------ Records to use ------

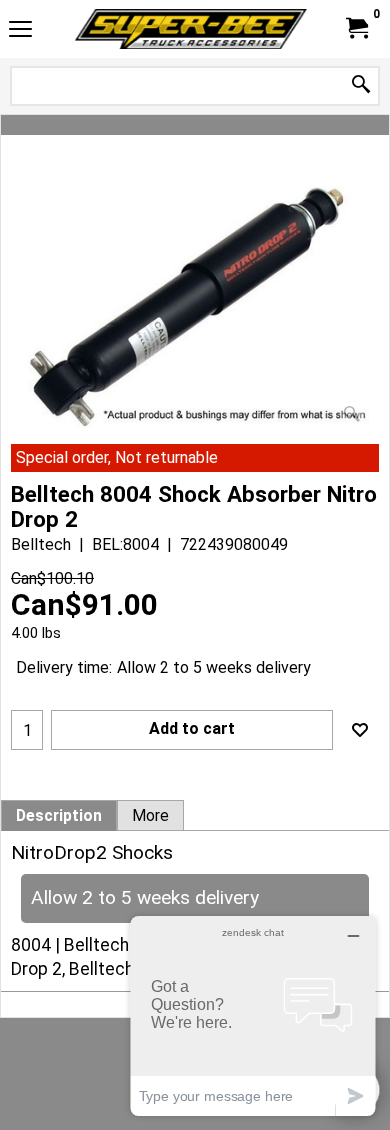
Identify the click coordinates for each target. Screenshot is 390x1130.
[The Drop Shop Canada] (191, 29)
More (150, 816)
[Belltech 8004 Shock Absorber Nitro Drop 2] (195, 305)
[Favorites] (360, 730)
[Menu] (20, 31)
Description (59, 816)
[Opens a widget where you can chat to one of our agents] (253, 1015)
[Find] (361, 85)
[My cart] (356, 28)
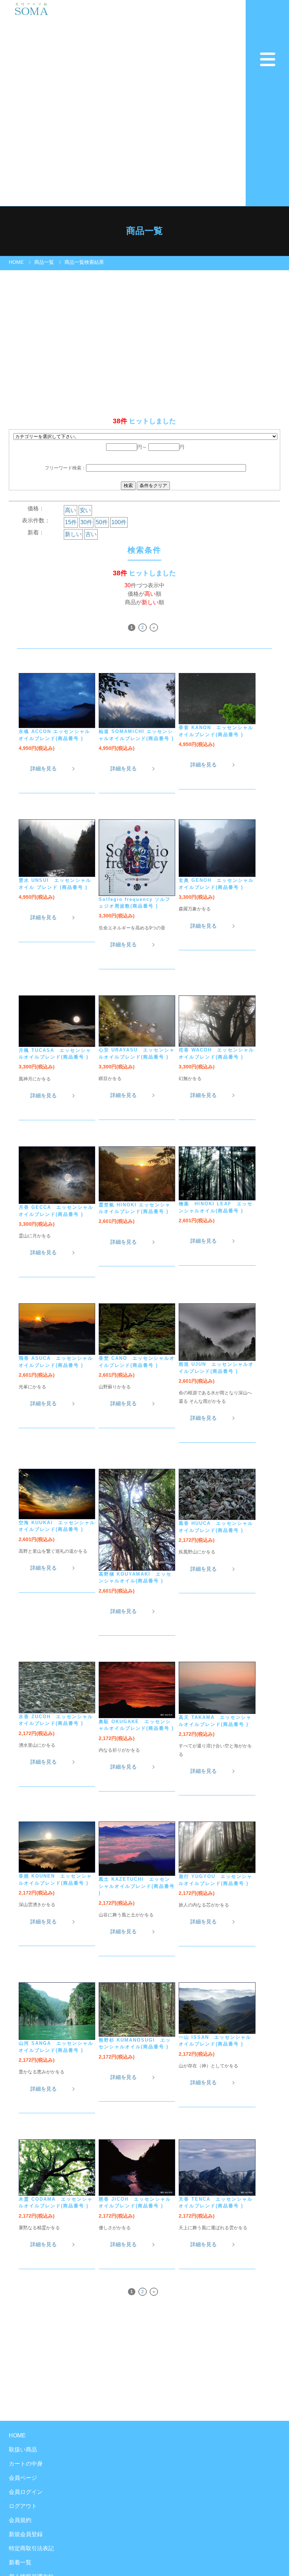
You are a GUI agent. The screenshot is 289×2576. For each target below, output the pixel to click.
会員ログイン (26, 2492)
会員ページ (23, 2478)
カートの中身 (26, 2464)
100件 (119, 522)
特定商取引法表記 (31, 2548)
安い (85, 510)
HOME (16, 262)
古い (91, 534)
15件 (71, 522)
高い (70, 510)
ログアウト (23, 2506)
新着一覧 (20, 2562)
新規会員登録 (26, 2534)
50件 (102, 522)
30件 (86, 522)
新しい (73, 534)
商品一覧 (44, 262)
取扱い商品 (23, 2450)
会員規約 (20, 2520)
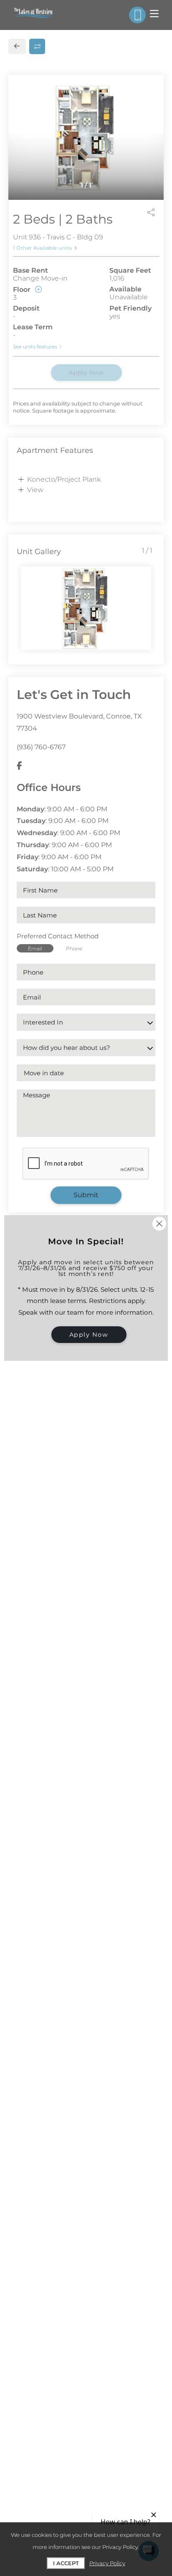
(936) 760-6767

------
------ Records to use ------

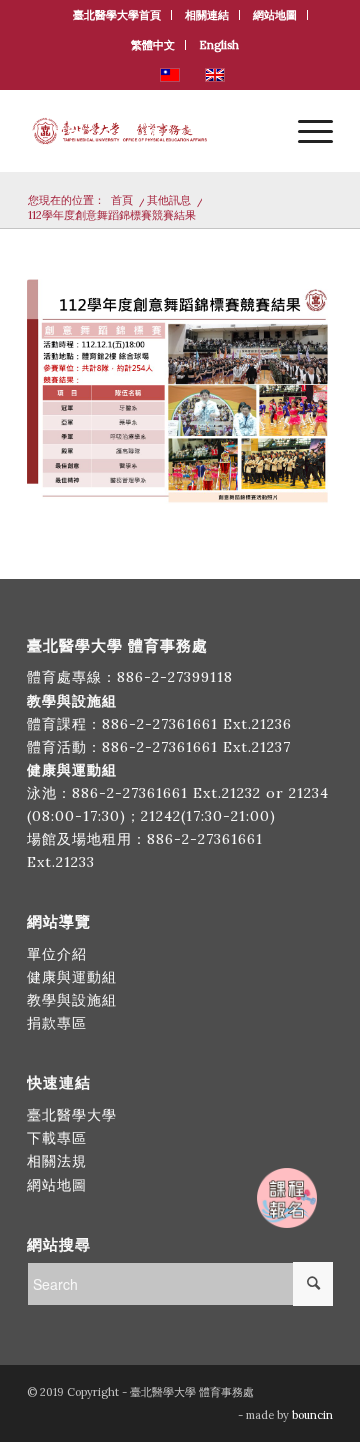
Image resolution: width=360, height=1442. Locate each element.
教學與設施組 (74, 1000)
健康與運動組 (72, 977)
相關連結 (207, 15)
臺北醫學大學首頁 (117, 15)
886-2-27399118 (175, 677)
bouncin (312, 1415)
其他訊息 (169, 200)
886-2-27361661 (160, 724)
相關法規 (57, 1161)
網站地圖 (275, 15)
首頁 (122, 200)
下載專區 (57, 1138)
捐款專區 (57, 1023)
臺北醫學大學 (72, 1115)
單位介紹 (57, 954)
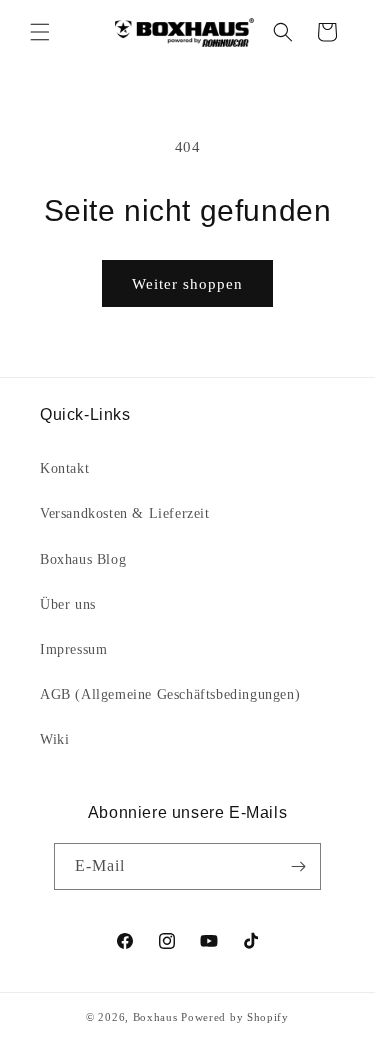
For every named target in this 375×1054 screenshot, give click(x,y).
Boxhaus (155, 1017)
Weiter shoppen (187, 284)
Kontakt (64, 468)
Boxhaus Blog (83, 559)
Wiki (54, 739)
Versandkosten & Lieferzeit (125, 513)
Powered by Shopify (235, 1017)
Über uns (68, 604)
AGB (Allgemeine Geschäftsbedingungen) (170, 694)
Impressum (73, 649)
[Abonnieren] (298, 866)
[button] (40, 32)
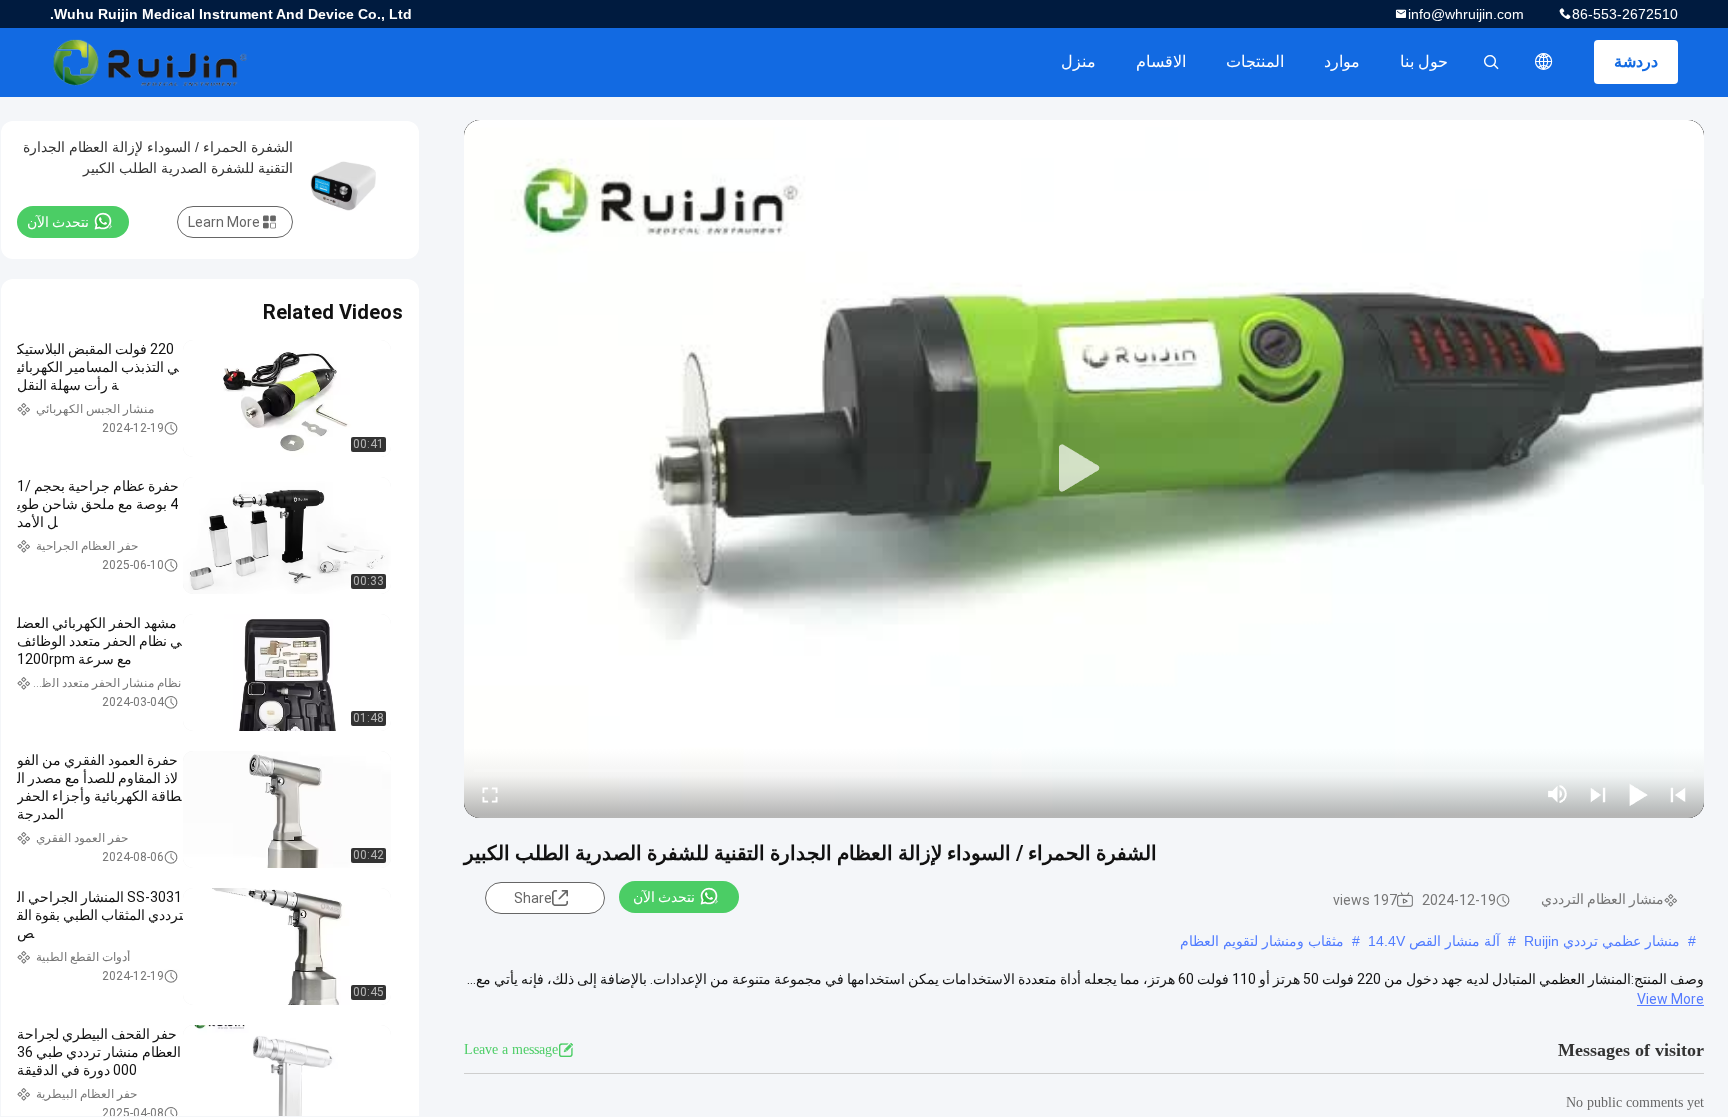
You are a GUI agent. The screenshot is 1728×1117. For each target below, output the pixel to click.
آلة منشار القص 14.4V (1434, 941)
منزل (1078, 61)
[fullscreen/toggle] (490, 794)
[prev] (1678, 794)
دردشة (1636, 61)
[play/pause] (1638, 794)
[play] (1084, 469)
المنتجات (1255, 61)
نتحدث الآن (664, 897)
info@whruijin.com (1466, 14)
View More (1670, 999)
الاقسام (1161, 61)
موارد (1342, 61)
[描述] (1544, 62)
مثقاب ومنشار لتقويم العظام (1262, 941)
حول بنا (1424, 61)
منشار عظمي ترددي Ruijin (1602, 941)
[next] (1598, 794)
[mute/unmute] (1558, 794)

------

■ What needs to be done: Lines holding the word "below" are the answer; copy each one from the records above.

■ Task response:
You are a GUI agent. The screenshot is 289×2576. For each target below, output the pixel to click.
You are a GUI agent. The screenshot is 1728×1117. For each target below, output the pixel to click.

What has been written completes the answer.